Monday, October 6, 2008

As Sisters in Zion

While recently working at the corporate headquarters of DownEast Basics, I learned much more about the people of the LDS faith than I could have ever wanted to know. As all who have worked in customer service know, people are bitches. Even cute Mormon moms. And who ever thought people would get their panties (well, kind of) in a bunch over modest clothing?

Overly Modest Woman calls one day and complains--for a half hour--about how our uber modest clothing is too tight, too low, too suggestive. Too bad they weren't video phones--I would love to see that burlap bag that she must be wearing around.

Devil Woman calls one day to tell me how our clothes are of the devil, since she too believes that our clothing is immodest. Yes, my boss is Satan. You guessed right!

Dragon Lady calls in and right off the bat bombards me with every cuss word in the English language. Apparently the F-word was her favorite. After listening to her bitch me out for circa 10 minutes, she finally informed of her complaint--our gift cards. Even at that point, she was so difficult, I passed her off onto my supervisor, who in turn, got her turn of an earful.

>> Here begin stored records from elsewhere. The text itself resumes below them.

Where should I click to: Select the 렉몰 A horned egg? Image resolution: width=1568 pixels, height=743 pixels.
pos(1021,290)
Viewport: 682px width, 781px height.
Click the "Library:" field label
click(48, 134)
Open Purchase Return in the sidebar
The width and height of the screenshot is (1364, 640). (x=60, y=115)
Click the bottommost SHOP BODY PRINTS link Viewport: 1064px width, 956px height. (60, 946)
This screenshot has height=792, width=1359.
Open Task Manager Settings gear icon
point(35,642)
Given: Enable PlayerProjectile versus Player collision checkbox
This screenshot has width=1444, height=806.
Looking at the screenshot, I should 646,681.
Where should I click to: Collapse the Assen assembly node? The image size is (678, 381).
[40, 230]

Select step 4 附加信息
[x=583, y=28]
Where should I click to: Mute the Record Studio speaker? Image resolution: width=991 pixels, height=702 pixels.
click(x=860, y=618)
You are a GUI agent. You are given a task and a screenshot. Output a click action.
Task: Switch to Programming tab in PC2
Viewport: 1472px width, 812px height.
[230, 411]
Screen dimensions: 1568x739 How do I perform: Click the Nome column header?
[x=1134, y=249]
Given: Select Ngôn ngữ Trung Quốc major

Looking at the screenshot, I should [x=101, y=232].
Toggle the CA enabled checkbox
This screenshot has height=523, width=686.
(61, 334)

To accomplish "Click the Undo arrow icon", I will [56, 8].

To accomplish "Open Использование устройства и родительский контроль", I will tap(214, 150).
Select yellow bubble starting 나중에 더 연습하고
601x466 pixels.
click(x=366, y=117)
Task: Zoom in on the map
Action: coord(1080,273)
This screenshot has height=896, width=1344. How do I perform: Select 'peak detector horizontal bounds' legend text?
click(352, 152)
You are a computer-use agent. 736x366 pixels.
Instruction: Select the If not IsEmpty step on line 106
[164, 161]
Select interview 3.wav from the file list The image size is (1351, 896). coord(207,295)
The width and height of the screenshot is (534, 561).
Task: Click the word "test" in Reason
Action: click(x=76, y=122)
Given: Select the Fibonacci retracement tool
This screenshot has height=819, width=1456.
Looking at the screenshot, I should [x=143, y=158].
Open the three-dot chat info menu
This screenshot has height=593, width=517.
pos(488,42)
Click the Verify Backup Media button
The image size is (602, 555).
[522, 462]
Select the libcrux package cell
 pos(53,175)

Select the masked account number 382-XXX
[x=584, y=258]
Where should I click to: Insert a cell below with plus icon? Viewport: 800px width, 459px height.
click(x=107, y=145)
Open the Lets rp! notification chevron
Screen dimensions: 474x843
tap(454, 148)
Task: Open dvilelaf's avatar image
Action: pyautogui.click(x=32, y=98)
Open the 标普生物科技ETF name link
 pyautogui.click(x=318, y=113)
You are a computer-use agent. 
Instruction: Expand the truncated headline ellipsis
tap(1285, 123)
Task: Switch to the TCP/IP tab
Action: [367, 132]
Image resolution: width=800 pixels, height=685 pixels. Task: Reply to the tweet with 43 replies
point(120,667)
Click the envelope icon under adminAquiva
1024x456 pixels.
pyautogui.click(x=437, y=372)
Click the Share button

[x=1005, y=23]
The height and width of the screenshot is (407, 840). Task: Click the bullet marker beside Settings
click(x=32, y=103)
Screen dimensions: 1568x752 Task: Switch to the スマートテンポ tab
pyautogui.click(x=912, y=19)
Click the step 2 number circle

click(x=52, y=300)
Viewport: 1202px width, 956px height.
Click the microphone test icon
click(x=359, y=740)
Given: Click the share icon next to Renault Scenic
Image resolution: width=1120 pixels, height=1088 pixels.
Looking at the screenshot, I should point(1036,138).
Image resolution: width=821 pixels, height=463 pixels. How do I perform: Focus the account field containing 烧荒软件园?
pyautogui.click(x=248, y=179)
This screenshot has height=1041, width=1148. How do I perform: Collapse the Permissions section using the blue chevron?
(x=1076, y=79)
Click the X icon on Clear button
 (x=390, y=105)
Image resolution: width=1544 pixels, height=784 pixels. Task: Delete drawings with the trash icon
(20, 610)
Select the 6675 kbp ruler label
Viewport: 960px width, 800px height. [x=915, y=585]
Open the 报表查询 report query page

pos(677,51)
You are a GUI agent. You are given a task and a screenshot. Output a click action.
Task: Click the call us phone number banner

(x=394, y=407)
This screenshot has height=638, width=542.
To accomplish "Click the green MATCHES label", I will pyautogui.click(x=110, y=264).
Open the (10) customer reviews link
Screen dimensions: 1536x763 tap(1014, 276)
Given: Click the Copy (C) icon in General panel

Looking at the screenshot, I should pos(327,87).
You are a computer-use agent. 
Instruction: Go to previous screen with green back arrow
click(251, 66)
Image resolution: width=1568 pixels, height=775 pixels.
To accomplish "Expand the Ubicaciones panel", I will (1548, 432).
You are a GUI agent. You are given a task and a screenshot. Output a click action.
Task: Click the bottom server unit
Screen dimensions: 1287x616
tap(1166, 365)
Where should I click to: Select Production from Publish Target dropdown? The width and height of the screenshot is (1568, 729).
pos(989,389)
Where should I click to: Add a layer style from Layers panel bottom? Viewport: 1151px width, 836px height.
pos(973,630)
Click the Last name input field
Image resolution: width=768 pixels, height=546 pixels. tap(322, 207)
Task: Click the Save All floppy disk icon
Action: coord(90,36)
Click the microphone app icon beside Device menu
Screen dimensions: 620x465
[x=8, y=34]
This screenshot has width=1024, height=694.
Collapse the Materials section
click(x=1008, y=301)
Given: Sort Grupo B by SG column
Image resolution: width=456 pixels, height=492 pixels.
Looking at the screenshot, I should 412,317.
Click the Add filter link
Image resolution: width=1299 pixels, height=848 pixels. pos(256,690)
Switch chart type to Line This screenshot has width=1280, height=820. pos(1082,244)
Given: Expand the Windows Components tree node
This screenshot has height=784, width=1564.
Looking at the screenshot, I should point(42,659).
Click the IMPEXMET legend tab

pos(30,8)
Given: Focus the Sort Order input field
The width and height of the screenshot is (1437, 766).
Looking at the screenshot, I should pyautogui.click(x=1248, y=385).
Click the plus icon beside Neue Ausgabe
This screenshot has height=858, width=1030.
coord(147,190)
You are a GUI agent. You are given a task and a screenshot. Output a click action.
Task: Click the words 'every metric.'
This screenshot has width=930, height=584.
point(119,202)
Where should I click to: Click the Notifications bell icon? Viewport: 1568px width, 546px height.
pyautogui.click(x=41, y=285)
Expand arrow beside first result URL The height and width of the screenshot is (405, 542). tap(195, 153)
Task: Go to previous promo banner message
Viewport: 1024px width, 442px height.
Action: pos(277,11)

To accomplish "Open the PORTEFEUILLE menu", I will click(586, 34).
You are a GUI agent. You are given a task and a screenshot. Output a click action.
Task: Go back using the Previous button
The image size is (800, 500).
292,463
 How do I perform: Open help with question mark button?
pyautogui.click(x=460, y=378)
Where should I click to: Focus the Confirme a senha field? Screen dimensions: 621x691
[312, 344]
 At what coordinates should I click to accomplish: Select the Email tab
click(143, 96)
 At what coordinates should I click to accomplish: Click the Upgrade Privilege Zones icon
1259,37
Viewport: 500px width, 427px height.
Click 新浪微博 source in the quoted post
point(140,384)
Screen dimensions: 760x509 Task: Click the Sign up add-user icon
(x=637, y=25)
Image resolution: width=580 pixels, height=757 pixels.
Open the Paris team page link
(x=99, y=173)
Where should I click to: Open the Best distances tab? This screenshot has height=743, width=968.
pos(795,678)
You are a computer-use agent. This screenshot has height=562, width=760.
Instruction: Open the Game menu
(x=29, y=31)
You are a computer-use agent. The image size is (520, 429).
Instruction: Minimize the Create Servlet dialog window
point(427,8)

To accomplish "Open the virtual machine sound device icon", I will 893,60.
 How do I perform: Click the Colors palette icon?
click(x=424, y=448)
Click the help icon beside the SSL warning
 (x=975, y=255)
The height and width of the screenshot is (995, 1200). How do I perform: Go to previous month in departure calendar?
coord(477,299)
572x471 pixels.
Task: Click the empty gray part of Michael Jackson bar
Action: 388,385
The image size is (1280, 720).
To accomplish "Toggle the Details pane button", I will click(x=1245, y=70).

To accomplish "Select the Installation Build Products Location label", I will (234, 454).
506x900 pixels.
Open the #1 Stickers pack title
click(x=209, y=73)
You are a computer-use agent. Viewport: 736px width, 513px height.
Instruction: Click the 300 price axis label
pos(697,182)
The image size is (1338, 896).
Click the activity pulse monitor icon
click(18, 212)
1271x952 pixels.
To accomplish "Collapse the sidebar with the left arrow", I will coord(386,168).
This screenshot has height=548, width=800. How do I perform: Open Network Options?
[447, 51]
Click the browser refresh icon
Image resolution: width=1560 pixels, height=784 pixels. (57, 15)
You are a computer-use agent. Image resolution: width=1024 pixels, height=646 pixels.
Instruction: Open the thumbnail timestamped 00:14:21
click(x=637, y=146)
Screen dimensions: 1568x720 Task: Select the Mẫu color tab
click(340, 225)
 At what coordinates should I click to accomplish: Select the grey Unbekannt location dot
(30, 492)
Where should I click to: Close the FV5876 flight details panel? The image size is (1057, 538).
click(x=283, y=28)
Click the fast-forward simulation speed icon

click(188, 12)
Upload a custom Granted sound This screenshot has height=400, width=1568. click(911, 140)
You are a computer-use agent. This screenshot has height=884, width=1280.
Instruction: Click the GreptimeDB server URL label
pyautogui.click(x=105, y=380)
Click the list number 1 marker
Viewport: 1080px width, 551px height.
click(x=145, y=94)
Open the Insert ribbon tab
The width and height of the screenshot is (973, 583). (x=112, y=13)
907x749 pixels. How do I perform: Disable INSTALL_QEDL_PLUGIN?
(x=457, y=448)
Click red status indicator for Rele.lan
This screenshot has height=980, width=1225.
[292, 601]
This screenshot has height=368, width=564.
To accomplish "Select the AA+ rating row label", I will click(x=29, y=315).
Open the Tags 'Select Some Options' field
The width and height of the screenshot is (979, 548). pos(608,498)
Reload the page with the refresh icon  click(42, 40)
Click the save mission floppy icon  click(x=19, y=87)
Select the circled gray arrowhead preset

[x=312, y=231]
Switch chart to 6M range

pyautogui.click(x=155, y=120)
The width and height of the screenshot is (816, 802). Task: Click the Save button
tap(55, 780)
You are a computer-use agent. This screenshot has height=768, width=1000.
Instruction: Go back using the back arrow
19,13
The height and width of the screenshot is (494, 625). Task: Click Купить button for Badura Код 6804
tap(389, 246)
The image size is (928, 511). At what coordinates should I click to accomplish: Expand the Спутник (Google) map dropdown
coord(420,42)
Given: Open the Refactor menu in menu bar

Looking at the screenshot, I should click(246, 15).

Polygamy-o-phobia lady calls and tells me that our company is slowly leading young Mormon girls to support a life of polygamy. "I know," POP Lady says,"that you are a ploygamist. And so are your company's owners." Even after assuring her I wasn't, she said that I too was brainwashed. Because somehow our return policy is related to brainwashing and polygamy.

What did I learn from these Relief Society Sisters? Well, Overly Modest Woman, Devil Woman, Dragon Lady, and POP Lady all taught me that Mormon housewives have too much time on their hands. Please, girls, get a better hobby.